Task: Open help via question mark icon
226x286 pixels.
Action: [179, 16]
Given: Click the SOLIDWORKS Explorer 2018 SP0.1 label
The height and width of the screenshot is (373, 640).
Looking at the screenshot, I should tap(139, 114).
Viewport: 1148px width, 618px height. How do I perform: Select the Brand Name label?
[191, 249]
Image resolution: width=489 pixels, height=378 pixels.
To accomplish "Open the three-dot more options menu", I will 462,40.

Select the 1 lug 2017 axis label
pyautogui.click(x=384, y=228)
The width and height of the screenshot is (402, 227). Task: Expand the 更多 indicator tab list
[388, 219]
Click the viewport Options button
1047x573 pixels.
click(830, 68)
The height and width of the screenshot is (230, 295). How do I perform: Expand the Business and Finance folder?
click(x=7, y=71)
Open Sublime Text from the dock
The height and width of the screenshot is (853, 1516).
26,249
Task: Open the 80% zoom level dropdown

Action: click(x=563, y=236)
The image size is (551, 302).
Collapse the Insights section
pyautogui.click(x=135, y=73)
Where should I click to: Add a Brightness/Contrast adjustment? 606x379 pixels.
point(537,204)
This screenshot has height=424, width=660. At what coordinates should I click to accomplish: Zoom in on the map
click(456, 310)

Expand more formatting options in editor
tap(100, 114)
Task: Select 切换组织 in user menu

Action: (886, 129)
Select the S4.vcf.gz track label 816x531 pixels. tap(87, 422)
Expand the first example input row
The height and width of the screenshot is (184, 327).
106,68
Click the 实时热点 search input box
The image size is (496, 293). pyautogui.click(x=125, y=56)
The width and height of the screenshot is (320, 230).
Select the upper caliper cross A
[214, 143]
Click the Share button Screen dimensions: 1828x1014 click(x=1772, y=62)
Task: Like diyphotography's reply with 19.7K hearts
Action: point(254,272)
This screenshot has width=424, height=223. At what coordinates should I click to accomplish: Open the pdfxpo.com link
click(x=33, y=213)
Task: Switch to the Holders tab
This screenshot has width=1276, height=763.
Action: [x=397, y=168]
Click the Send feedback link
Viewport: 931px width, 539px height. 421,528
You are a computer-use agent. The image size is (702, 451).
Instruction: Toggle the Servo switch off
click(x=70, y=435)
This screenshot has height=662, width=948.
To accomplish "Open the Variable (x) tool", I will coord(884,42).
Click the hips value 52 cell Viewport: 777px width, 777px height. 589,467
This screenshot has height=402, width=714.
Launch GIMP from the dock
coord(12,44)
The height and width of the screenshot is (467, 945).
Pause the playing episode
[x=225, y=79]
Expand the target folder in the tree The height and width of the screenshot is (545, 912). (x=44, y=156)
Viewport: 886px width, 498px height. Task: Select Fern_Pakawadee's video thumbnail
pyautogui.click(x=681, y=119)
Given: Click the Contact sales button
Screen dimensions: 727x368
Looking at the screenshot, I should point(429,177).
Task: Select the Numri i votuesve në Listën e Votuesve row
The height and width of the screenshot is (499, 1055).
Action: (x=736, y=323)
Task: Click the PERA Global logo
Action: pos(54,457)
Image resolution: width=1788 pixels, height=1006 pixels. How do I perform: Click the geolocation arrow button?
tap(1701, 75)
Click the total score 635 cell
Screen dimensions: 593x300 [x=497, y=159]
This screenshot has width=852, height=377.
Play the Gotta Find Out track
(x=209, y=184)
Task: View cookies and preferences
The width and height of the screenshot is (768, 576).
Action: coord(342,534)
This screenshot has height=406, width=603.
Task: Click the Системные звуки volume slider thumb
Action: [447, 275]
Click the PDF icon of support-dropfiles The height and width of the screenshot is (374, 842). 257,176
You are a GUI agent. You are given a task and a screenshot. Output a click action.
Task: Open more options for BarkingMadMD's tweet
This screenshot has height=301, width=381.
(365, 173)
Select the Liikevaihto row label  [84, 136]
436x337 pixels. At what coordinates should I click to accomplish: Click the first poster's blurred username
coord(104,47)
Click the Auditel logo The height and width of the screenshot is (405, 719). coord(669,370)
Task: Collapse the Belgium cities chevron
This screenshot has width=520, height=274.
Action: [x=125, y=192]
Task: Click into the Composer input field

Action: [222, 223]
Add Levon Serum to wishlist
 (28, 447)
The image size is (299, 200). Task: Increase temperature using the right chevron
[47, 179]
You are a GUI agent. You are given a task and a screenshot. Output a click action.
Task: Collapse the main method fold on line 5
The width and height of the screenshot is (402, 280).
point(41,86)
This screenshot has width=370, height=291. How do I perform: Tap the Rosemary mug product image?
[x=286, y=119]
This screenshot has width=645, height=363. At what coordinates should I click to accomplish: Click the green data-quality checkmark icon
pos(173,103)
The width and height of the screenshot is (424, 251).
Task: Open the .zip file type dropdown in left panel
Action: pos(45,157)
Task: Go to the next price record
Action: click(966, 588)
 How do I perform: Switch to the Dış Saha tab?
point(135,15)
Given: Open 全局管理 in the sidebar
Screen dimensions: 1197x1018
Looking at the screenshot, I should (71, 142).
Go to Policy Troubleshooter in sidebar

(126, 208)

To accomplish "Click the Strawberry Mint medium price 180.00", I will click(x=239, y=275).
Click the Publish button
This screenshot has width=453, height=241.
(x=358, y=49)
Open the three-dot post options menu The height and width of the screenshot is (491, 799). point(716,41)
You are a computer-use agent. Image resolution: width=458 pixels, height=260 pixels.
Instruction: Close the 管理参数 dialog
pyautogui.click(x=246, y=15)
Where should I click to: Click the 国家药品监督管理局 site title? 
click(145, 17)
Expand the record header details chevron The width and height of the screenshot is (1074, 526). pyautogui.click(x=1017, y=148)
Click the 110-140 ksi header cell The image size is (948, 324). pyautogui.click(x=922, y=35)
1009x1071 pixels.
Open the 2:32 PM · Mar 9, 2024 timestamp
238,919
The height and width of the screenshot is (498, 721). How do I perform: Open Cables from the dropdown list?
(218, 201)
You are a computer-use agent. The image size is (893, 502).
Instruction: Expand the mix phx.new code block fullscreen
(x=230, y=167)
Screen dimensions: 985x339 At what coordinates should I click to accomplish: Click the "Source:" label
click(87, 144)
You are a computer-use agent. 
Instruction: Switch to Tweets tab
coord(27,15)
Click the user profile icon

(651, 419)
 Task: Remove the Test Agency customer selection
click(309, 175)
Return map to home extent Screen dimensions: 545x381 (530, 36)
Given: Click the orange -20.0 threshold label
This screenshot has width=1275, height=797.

════════════════════

Reproduce every line of the material above verbatim, keeping the original order.

● **FULL SOLUTION**
Task: Open help via question mark icon
226x286 pixels.
Action: [179, 16]
Given: Click the SOLIDWORKS Explorer 2018 SP0.1 label
The height and width of the screenshot is (373, 640).
Looking at the screenshot, I should tap(139, 114).
Viewport: 1148px width, 618px height. How do I perform: Select the Brand Name label?
[191, 249]
Image resolution: width=489 pixels, height=378 pixels.
To accomplish "Open the three-dot more options menu", I will 462,40.

Select the 1 lug 2017 axis label
pyautogui.click(x=384, y=228)
The width and height of the screenshot is (402, 227). Task: Expand the 更多 indicator tab list
[388, 219]
Click the viewport Options button
1047x573 pixels.
click(830, 68)
The height and width of the screenshot is (230, 295). How do I perform: Expand the Business and Finance folder?
click(x=7, y=71)
Open Sublime Text from the dock
The height and width of the screenshot is (853, 1516).
26,249
Task: Open the 80% zoom level dropdown

Action: click(x=563, y=236)
The image size is (551, 302).
Collapse the Insights section
pyautogui.click(x=135, y=73)
Where should I click to: Add a Brightness/Contrast adjustment? 606x379 pixels.
point(537,204)
This screenshot has height=424, width=660. At what coordinates should I click to accomplish: Zoom in on the map
click(456, 310)

Expand more formatting options in editor
tap(100, 114)
Task: Select 切换组织 in user menu

Action: (886, 129)
Select the S4.vcf.gz track label 816x531 pixels. tap(87, 422)
Expand the first example input row
The height and width of the screenshot is (184, 327).
106,68
Click the 实时热点 search input box
The image size is (496, 293). pyautogui.click(x=125, y=56)
The width and height of the screenshot is (320, 230).
Select the upper caliper cross A
[214, 143]
Click the Share button Screen dimensions: 1828x1014 click(x=1772, y=62)
Task: Like diyphotography's reply with 19.7K hearts
Action: point(254,272)
This screenshot has width=424, height=223. At what coordinates should I click to accomplish: Open the pdfxpo.com link
click(x=33, y=213)
Task: Switch to the Holders tab
This screenshot has width=1276, height=763.
Action: [x=397, y=168]
Click the Send feedback link
Viewport: 931px width, 539px height. 421,528
You are a computer-use agent. The image size is (702, 451).
Instruction: Toggle the Servo switch off
click(x=70, y=435)
This screenshot has height=662, width=948.
To accomplish "Open the Variable (x) tool", I will coord(884,42).
Click the hips value 52 cell Viewport: 777px width, 777px height. 589,467
This screenshot has height=402, width=714.
Launch GIMP from the dock
coord(12,44)
The height and width of the screenshot is (467, 945).
Pause the playing episode
[x=225, y=79]
Expand the target folder in the tree The height and width of the screenshot is (545, 912). (x=44, y=156)
Viewport: 886px width, 498px height. Task: Select Fern_Pakawadee's video thumbnail
pyautogui.click(x=681, y=119)
Given: Click the Contact sales button
Screen dimensions: 727x368
Looking at the screenshot, I should point(429,177).
Task: Select the Numri i votuesve në Listën e Votuesve row
The height and width of the screenshot is (499, 1055).
Action: (x=736, y=323)
Task: Click the PERA Global logo
Action: pos(54,457)
Image resolution: width=1788 pixels, height=1006 pixels. How do I perform: Click the geolocation arrow button?
tap(1701, 75)
Click the total score 635 cell
Screen dimensions: 593x300 [x=497, y=159]
This screenshot has width=852, height=377.
Play the Gotta Find Out track
(x=209, y=184)
Task: View cookies and preferences
The width and height of the screenshot is (768, 576).
Action: coord(342,534)
This screenshot has height=406, width=603.
Task: Click the Системные звуки volume slider thumb
Action: [447, 275]
Click the PDF icon of support-dropfiles The height and width of the screenshot is (374, 842). 257,176
You are a GUI agent. You are given a task and a screenshot. Output a click action.
Task: Open more options for BarkingMadMD's tweet
This screenshot has height=301, width=381.
(365, 173)
Select the Liikevaihto row label  [84, 136]
436x337 pixels. At what coordinates should I click to accomplish: Click the first poster's blurred username
coord(104,47)
Click the Auditel logo The height and width of the screenshot is (405, 719). coord(669,370)
Task: Collapse the Belgium cities chevron
This screenshot has width=520, height=274.
Action: [x=125, y=192]
Task: Click into the Composer input field

Action: [222, 223]
Add Levon Serum to wishlist
 (28, 447)
The image size is (299, 200). Task: Increase temperature using the right chevron
[47, 179]
You are a GUI agent. You are given a task and a screenshot. Output a click action.
Task: Collapse the main method fold on line 5
The width and height of the screenshot is (402, 280).
point(41,86)
This screenshot has width=370, height=291. How do I perform: Tap the Rosemary mug product image?
[x=286, y=119]
This screenshot has width=645, height=363. At what coordinates should I click to accomplish: Click the green data-quality checkmark icon
pos(173,103)
The width and height of the screenshot is (424, 251).
Task: Open the .zip file type dropdown in left panel
Action: pos(45,157)
Task: Go to the next price record
Action: click(966, 588)
 How do I perform: Switch to the Dış Saha tab?
point(135,15)
Given: Open 全局管理 in the sidebar
Screen dimensions: 1197x1018
Looking at the screenshot, I should (71, 142).
Go to Policy Troubleshooter in sidebar

(126, 208)

To accomplish "Click the Strawberry Mint medium price 180.00", I will click(x=239, y=275).
Click the Publish button
This screenshot has width=453, height=241.
(x=358, y=49)
Open the three-dot post options menu The height and width of the screenshot is (491, 799). point(716,41)
You are a computer-use agent. Image resolution: width=458 pixels, height=260 pixels.
Instruction: Close the 管理参数 dialog
pyautogui.click(x=246, y=15)
Where should I click to: Click the 国家药品监督管理局 site title? 
click(145, 17)
Expand the record header details chevron The width and height of the screenshot is (1074, 526). pyautogui.click(x=1017, y=148)
Click the 110-140 ksi header cell The image size is (948, 324). pyautogui.click(x=922, y=35)
1009x1071 pixels.
Open the 2:32 PM · Mar 9, 2024 timestamp
238,919
The height and width of the screenshot is (498, 721). How do I perform: Open Cables from the dropdown list?
(218, 201)
You are a computer-use agent. The image size is (893, 502).
Instruction: Expand the mix phx.new code block fullscreen
(x=230, y=167)
Screen dimensions: 985x339 At what coordinates should I click to accomplish: Click the "Source:" label
click(87, 144)
You are a computer-use agent. 
Instruction: Switch to Tweets tab
coord(27,15)
Click the user profile icon

(651, 419)
 Task: Remove the Test Agency customer selection
click(309, 175)
Return map to home extent Screen dimensions: 545x381 (530, 36)
Given: Click the orange -20.0 threshold label
This screenshot has width=1275, height=797.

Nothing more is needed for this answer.